Viruses, spyware and other malware are almost always in the news. They can spread frightening fast, cause a huge amount of financial damage and compromise the privacy of the people affected. The war between virus makers and security experts goes on and on and each time one side makes progress the other seems to find a way to foil it. The USENET system is much different than the Internet in terms of viruses and other threats and, with proper attention paid to security, it’s much safer.
There’s a huge different between how you access information on the USENET and on the Internet. Internet pages are multimedia affairs. When you go to a website, a lot of different types of content can be loaded with or without your consent. For example, you might have to hit a play button to get a video on a web page to play but the annoying Flash advertisements that have popped up all over the web will play with or without your consent, depending upon your browser’s security settings.
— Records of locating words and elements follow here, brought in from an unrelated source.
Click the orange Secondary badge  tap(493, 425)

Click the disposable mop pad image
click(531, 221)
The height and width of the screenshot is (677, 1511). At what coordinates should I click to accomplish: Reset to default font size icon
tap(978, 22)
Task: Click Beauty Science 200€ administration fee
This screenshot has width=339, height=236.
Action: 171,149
On the Internet, your browser security settings, your antivirus software and your firewall all help to keep malicious software off of your computer. You might end up adding software such as script blockers to your browser, as well, to keep malicious software from being automatically downloaded to your machine. The USENET is much less complicated than this.
USENET is a text-based system. This means that there is no way to force something to load on your computer through a webpage on this system.
The Power of Text
When you open up a USENET article, you’re merely looking at what the person who posted it wrote in text form. You’re not looking at a webpage where the builder could put scripts or other types of technologies that can be used to force a download onto your machine. That being said, the poster could certainly attach a malicious file to a post as a binary, but it would be your choice as to whether or not you downloaded and opened it.
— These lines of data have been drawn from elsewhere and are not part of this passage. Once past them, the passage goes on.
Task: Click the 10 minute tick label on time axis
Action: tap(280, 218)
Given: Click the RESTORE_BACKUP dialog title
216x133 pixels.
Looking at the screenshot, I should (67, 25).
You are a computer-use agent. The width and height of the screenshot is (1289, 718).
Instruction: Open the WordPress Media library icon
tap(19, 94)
The text-based system also makes the performance on USENET services very fast. While the Internet has become more and more complex with time, USENET has stayed true to its roots. The system hasn’t moved over to including some of the most obnoxious Internet features, so there’s an aesthetic benefit in addition to the safety benefit provided by the USENET system.
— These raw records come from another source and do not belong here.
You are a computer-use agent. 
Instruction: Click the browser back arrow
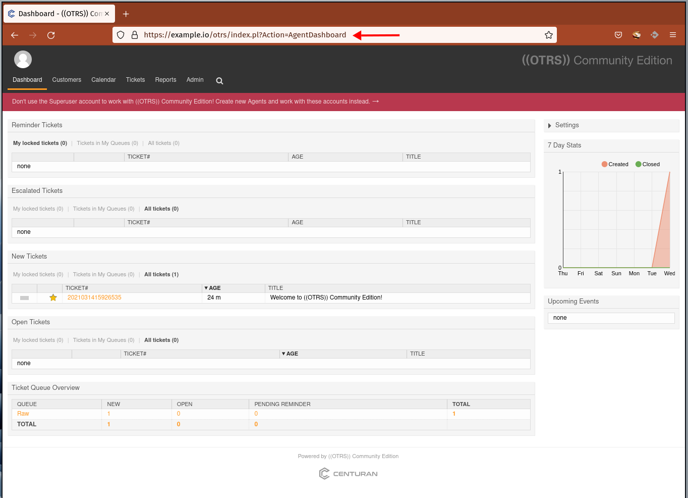(x=15, y=35)
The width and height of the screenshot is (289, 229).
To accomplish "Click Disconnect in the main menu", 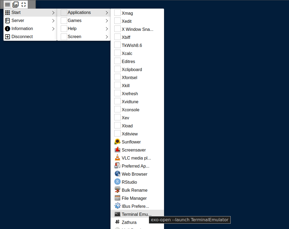I will [22, 37].
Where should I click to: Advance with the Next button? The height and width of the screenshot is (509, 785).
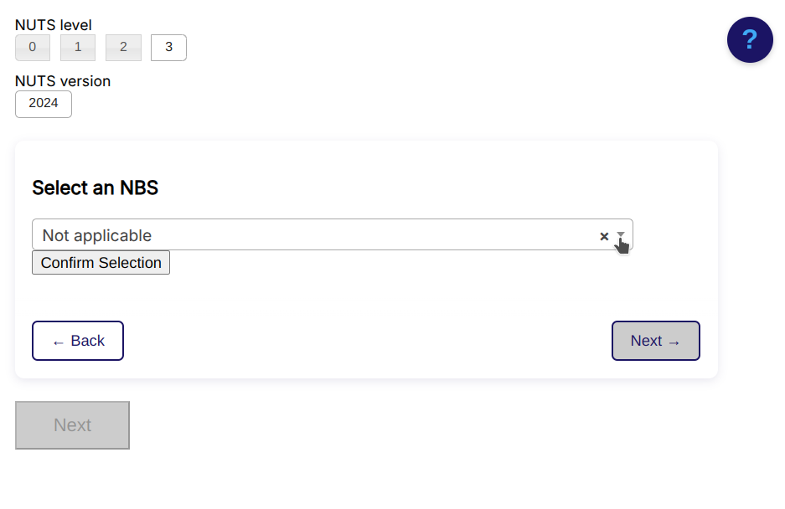[x=655, y=341]
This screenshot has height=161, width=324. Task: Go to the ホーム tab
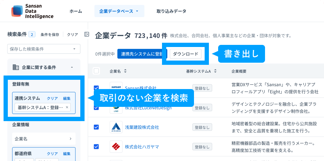[x=76, y=11]
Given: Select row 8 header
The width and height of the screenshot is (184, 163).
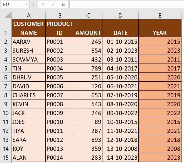Looking at the screenshot, I should (x=6, y=95).
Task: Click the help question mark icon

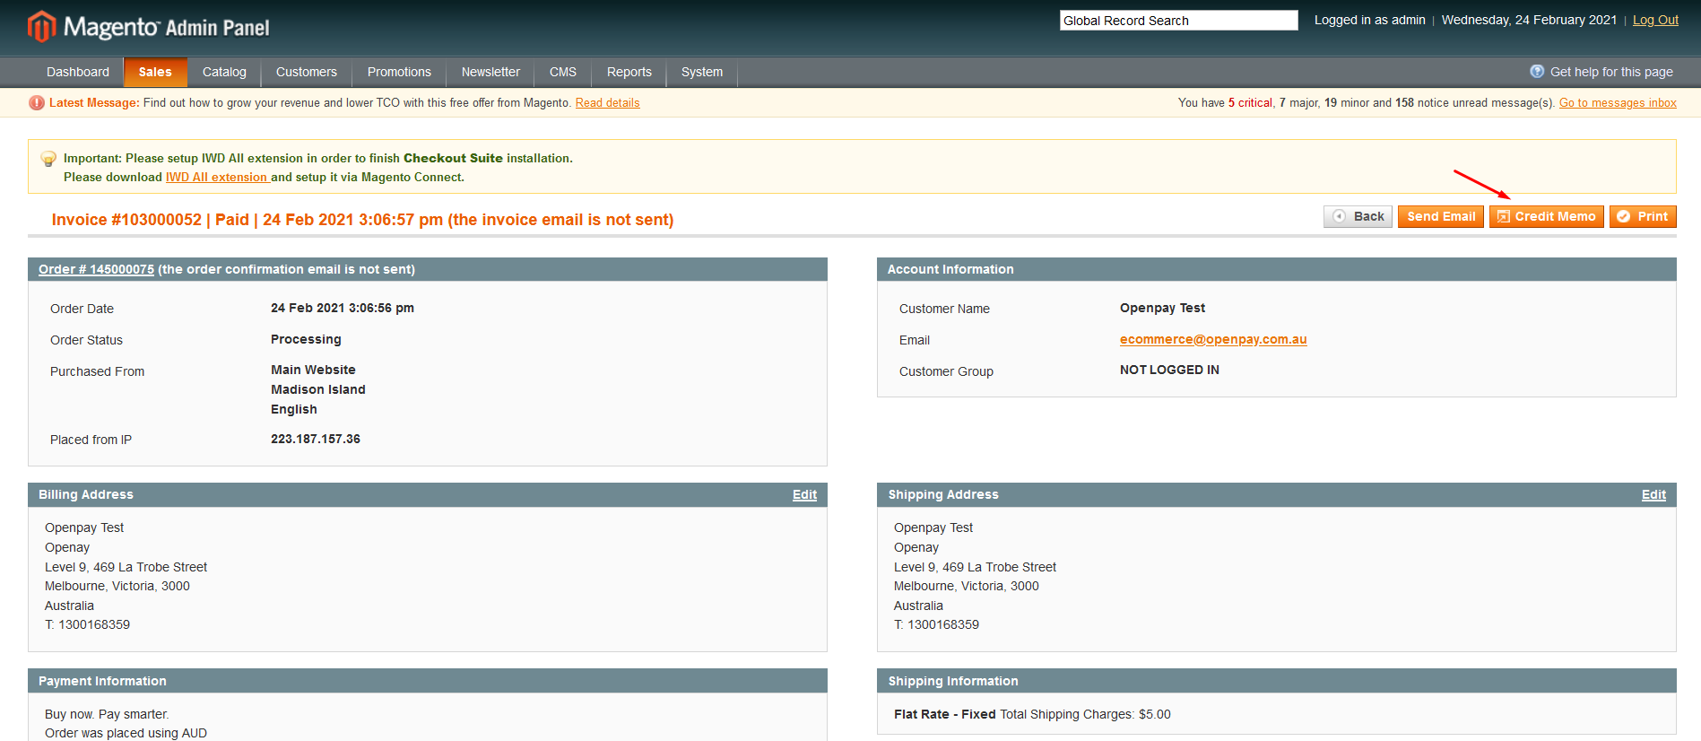Action: point(1536,72)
USENET is powerful and flexible, but it’s also a bit more primitive than a lot of the net, which gives it a safety advantage compared to a lot of other services. If you’re interest in trying out the USENET, remember that the system does require a newsreader and that the articles that you download on it can have virus-ridden files attached to them. The best way to avoid this is to join newsgroups that are moderated and where the moderators will just delete the posts that pose a threat to their readership. USENET newsgroups tend to be very good in this regard.